▸ **Brief a**:
Answer these questions from the Gordon Sargent profile, one answer per line, marked the same way:
(i) At which university did he play college golf?
(ii) At what age did he take a liking to golf?
(iii) Which event did he win in April 2022?
**** Quoted passage
Personal information
- Born: May 27, 2003 (age 22) Birmingham, Alabama, U.S.
- Height: 6 ft 0 in (183 cm)
- Weight: 175 lb (79 kg)
- Sporting nationality: United States

Career
- College: Vanderbilt University
- Turned professional: 2025
- Current tour(s): PGA Tour

Best results in major championships
- Masters Tournament: CUT: 2023
- PGA Championship: DNP
- U.S. Open: T39: 2023
- The Open Championship: CUT: 2024

Achievements and awards
- Mark H. McCormack Medal: 2023

= Gordon Sargent =

American professional golfer (born 2003)

Gordon Sargent (born May 27, 2003) is an American professional golfer. In 2022, he won the NCAA Division I Men's Individual Championship. He reached number 1 in the World Amateur Golf Ranking in February 2023, and in June he was the low amateur in the 2023 U.S. Open.

== Early life ==
Sargent was born on May 27, 2003, in Birmingham, Alabama and grew up in nearby Mountain Brook. His father, Seth, was an amateur golfer who participated in events such as George C. Thomas Invitational and the Crump Cup. Sargent's family were members of the Country Club of Birmingham and Shoal Creek Club. Sargent took a liking to golf at age nine when he participated in the Future Masters in Dothan, Alabama. Sargent co-founded the Alabama Cup charity event, which raised more than $150,000 for the American Junior Golf Association (AJGA) Ace Grant and Alabama charities.

== Amateur career ==
Sargent won two AJGA events in his career, the 2017 Evitt Foundation RTC Junior All-Star and the 2018 TaylorMade/Adidas Golf Junior All-Star. In 2019, Sargent won the Alabama Boys State Junior Championship. In 2020, he became the youngest player to win the Alabama State Amateur in the modern era. He broke the tournament scoring record with a 24-under 264. He repeated as Alabama State Amateur champion a year later. Sargent attended Mountain Brook High School where he was a member of three AHSAA State Golf Championship teams and earned low medalist honors in two of those years. In his senior year of high school, he was named the USA Today Male Golfer of the Year. Sargent signed to play college golf at Vanderbilt University.

In April 2022, Sargent won the Mossy Oak Collegiate for his first collegiate victory. One month later, Sargent won the NCAA Division I Individual Championship after making birdie on the first hole of a four-man playoff. He became the ninth freshman to win the NCAA individual title. Sargent received the Phil Mickelson Outstanding Freshman Award for the 2021-2022 season. He was also named SEC Freshman of the Year and selected to the All-SEC First Team. Sargent was named First-team All-American by Ping and Golfweek.
********
**** Material supplied
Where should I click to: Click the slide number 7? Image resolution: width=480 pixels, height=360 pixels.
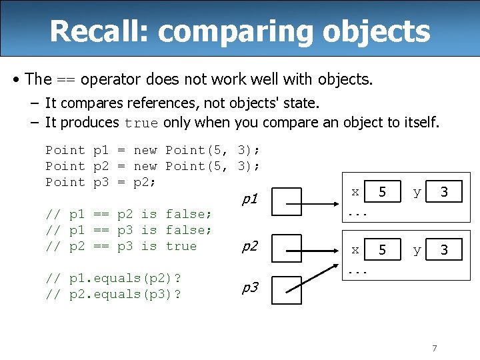(x=434, y=348)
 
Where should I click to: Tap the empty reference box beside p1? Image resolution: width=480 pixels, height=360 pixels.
(x=286, y=199)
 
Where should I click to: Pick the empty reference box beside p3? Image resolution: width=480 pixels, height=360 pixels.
(x=286, y=289)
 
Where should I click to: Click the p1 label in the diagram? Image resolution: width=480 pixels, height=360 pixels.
(x=249, y=198)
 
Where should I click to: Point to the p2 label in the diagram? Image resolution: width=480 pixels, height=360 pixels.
(x=249, y=247)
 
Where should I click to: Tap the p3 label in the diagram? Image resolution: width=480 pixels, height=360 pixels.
(x=249, y=288)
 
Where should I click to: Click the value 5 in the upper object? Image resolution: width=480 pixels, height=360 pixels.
(x=382, y=193)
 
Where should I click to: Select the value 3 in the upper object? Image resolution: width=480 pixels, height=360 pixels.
(x=444, y=193)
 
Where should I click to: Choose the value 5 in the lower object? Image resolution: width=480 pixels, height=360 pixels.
(x=382, y=251)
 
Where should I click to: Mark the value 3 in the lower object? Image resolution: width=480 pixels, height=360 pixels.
(x=444, y=251)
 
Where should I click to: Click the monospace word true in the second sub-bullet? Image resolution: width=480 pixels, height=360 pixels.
(x=141, y=123)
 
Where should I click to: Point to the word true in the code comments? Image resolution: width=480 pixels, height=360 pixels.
(x=181, y=246)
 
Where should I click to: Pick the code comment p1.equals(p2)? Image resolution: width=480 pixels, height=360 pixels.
(x=114, y=278)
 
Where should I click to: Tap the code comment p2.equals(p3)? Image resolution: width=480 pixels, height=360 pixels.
(x=114, y=294)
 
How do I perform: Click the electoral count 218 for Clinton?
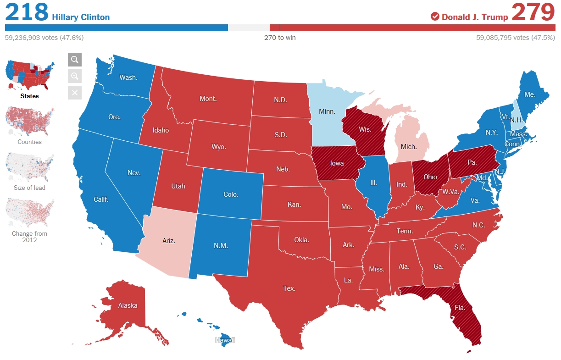27,12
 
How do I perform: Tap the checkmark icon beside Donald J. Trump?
435,17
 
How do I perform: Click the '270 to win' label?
280,38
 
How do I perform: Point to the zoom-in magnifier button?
75,60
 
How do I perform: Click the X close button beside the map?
75,93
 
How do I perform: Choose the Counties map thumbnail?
30,122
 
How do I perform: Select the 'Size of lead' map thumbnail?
30,167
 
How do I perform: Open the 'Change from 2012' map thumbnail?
30,213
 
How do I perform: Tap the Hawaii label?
225,340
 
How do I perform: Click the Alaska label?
128,305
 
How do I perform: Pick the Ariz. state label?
168,240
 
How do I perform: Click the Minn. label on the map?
327,111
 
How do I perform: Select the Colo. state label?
231,194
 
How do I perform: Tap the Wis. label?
365,129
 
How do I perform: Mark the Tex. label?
289,288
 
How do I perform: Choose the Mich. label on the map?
409,147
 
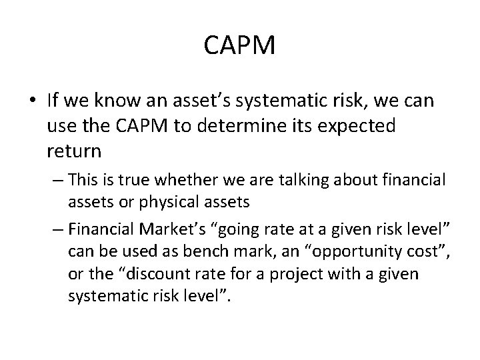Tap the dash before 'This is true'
[57, 181]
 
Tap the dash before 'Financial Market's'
[57, 230]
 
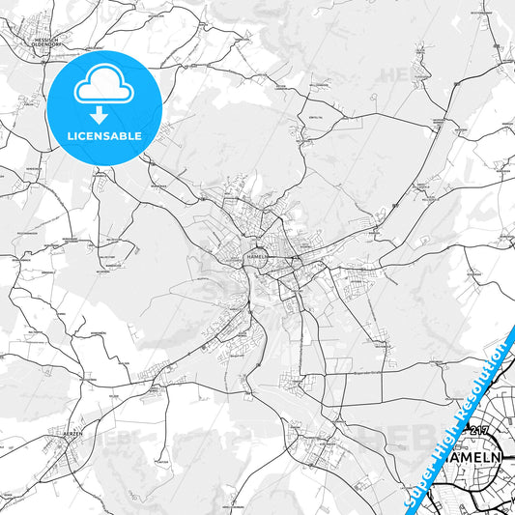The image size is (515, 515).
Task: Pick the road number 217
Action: coord(477,431)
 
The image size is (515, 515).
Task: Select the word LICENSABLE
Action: coord(104,136)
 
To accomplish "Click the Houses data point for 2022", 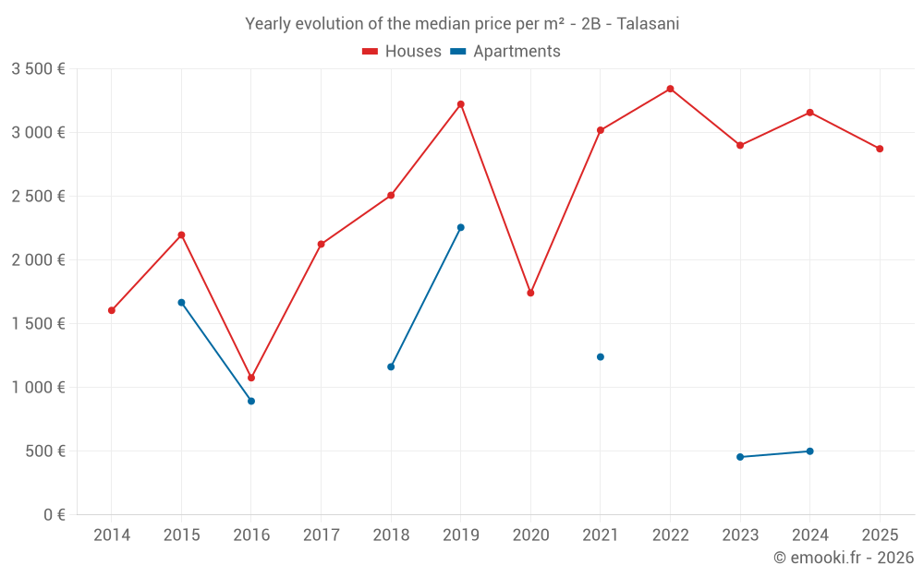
********
▸ **Brief b**: Present the lines of the rows as a Markdown table with the columns Nr and Line, leaving out blank lines. Begin with the line containing "Where should I click to: Mark" and continue through the line containing "(x=114, y=278)".

▸ **Full response a**:
(i) Vanderbilt University
(ii) Nine
(iii) The Mossy Oak Collegiate

▸ **Full response b**:
| Nr | Line |
|---|---|
| 1 | Where should I click to: Mark the value 3 in the lower object? Image resolution: width=480 pixels, height=360 pixels. |
| 2 | (x=444, y=251) |
| 3 | Where should I click to: Click the monospace word true in the second sub-bullet? Image resolution: width=480 pixels, height=360 pixels. |
| 4 | (x=141, y=123) |
| 5 | Where should I click to: Point to the word true in the code comments? Image resolution: width=480 pixels, height=360 pixels. |
| 6 | (x=181, y=246) |
| 7 | Where should I click to: Pick the code comment p1.equals(p2)? Image resolution: width=480 pixels, height=360 pixels. |
| 8 | (x=114, y=278) |